8. En dernier lieu, pour contester l’imposition en litige, les requérants font valoir que l’activité de la SCEA les vignobles E n’a débuté qu’en 2018 de sorte que le revenu généré cette année-là étant le tout premier revenu, il ne pouvait pas être qualifié de revenu exceptionnel contrairement à ce que l’administration fiscale avait décidé. Or, en tout état de cause, l’administration fiscale a pu à bon droit exclure les requérants du dispositif du crédit d’impôt dit de modernisation du recouvrement dès lors qu’ils n’avaient pas procédé à la déclaration de leurs revenus comme il a été exposé aux points 5, 6 et 7 du présent jugement.

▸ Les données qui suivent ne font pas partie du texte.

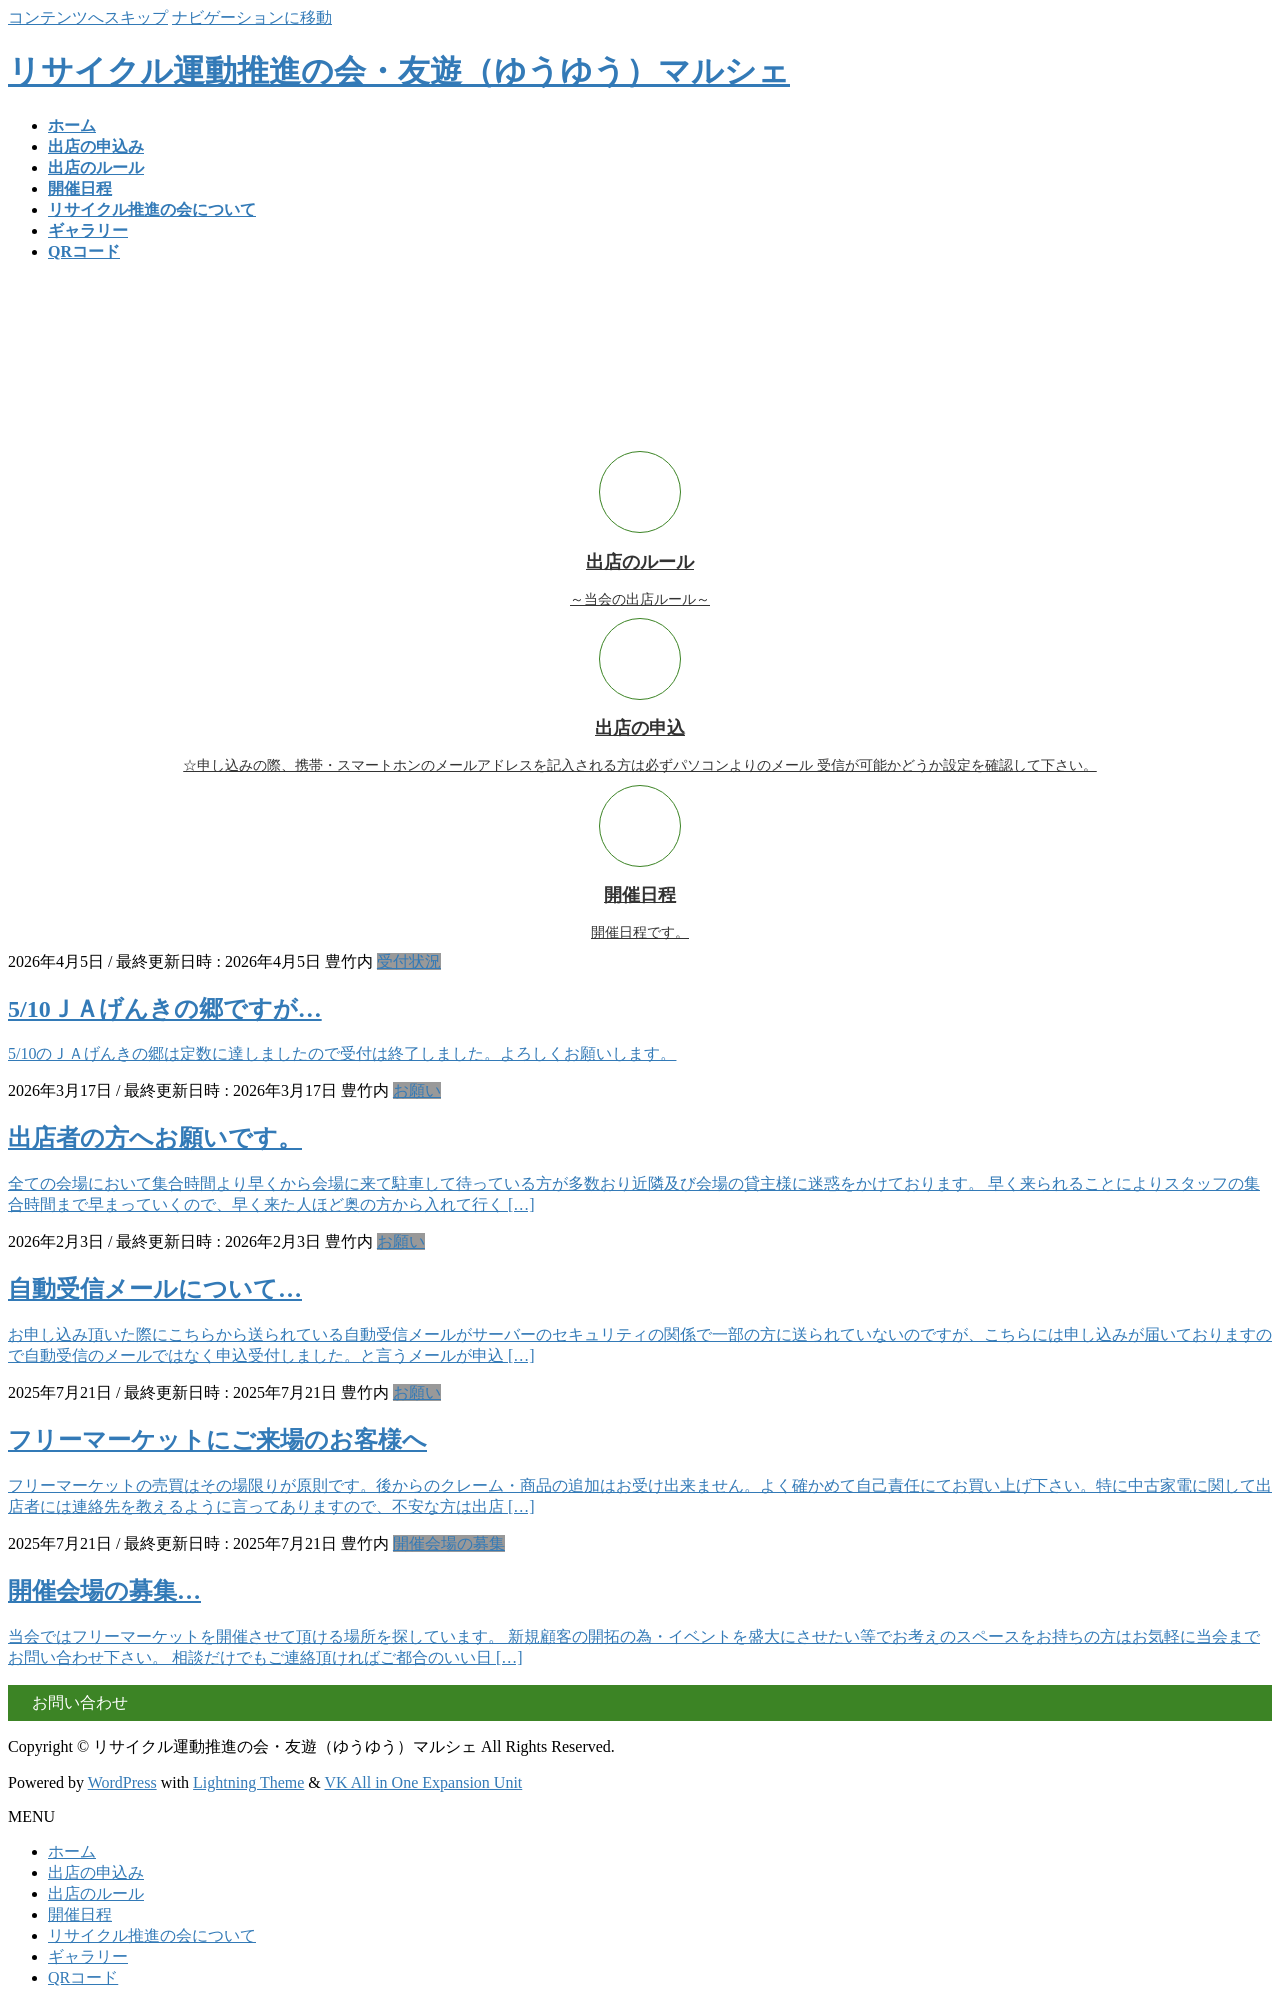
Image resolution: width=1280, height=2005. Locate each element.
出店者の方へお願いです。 (155, 1138)
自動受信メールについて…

Par suite, le moyen ne peut qu’être écarté.
9. Il résulte de tout ce qui précède que la requête doit être rejetée.
DECIDE :
Article 1er : La requête de M. et Mme E est rejetée.
Article 2 : Le présent jugement sera notifié à M. et Mme A E et à l’administrateur général des finances publiques, chef de la direction spécialisée de contrôle fiscal sud-ouest.
Délibéré après l’audience du 20 mars 2025 à laquelle siégeaient :
— M. Ferrari, président,
— Mme Wohlschlegel et Mme C, premières conseillères.
Rendu public par mise à disposition au greffe le 10 avril 2025.
La rapporteure,
K. C
Le président,
D. FERRARI La greffière,
E. SOURIS
La République mande et ordonne au ministre de l’économie, des finances et de la souveraineté industrielle et numérique, en ce qui le concerne ou à tous commissaires de justice à ce requis en ce qui concerne les voies de droit commun, contre les parties privées, de pourvoir à l’exécution de la présente décision.